New Published Research: Mapping Eastern Indigo Snake Habitat

We recently published an article in the journal Ecological Applications where we created the first range-wide habitat suitability model for Eastern Indigo Snakes (Chandler et al. 2022). We compiled indigo snake records from our own datasets, museum collections, partner organizations, and observations made by the public. The final dataset included 1,215 contemporary (2000–2020) indigo snake observations that spanned from southern Georgia to the Florida Keys. We then acquired a number of GIS layers that quantified various aspects of the environment known to be important for indigo snake habitat (many of these have been used in similar projects for other imperiled herpetofauna in the southeast; Crawford et al. 2020). Think of these layers as square grids where each grid cell has a number that describes some part of the environment. For example, one environmental layer described whether each 30 by 30 m cell across the study area was composed of wetland habitat or not. With these data acquired, we set out to actually create our habitat model.

One of the reasons that this type of work had not been previously conducted for indigo snakes is because their ecology and habitat associations change across their range. In the northern portion of their range, indigo snakes depend on Gopher Tortoise burrows to provide refugia from potentially lethal winter temperatures. However, indigo snakes in southern Florida do not depend on tortoise burrows and use a wider variety of habitat types throughout the year. To account for this variation in habitat associations, we included an effect of winter temperature in our model. Without going into too much detail, this allowed the relationship between habitat suitability and the environmental layers to change depending on where the model was predicting (i.e., different habitat relationships in southern Georgia and northern Florida when compared to southern Florida). A second key aspect of our approach was that we assessed the environmental layers at multiple spatial scales. This is important, especially for a species like indigo snakes that have large home ranges, because habitat suitability may have more to do with the characteristics of the broader landscape than at any one point on the landscape (e.g., how often is the entire sandhill burned vs. how often is the spot where an indigo snake was observed burned).
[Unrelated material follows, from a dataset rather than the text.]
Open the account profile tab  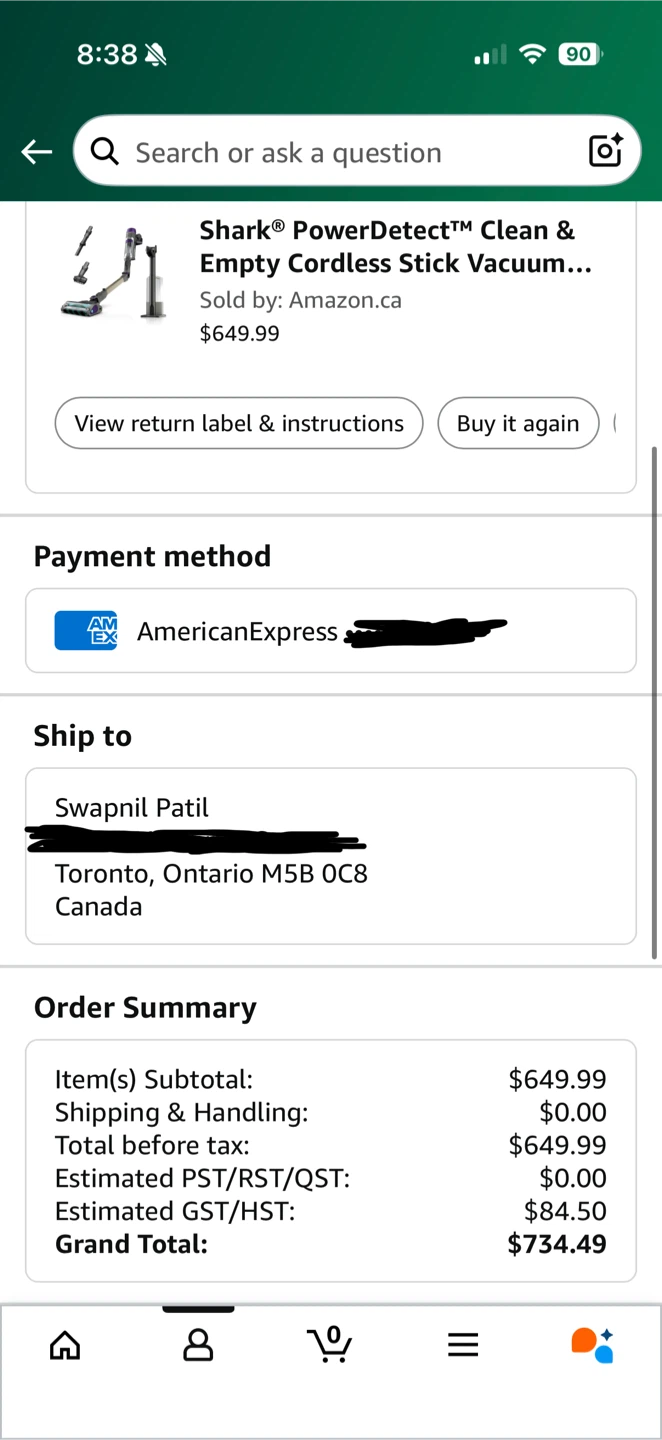click(x=198, y=1345)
Our results indicated that the approach of including winter temperature and accounting for multiple spatial scales produced a more accurate model. Unsurprisingly, we found positive associations between indigo snake habitat suitability and the amount of upland landcover, while there was a negative relationship between habitat suitability and urban landcover. In contrast to these relationships that were consistent across the species’ range, agriculture had a negative impact on habitat suitability in the northern portion of the range but had a positive effect on suitability in southern Peninsular Florida. Similarly, fire frequency had a positive effect at cooler winter temperature, but that effect was mostly absent in southern Florida. Finally, we used our top model to assess range-wide trends in indigo snake habitat suitability, using three suitability categories that ranged from low to high.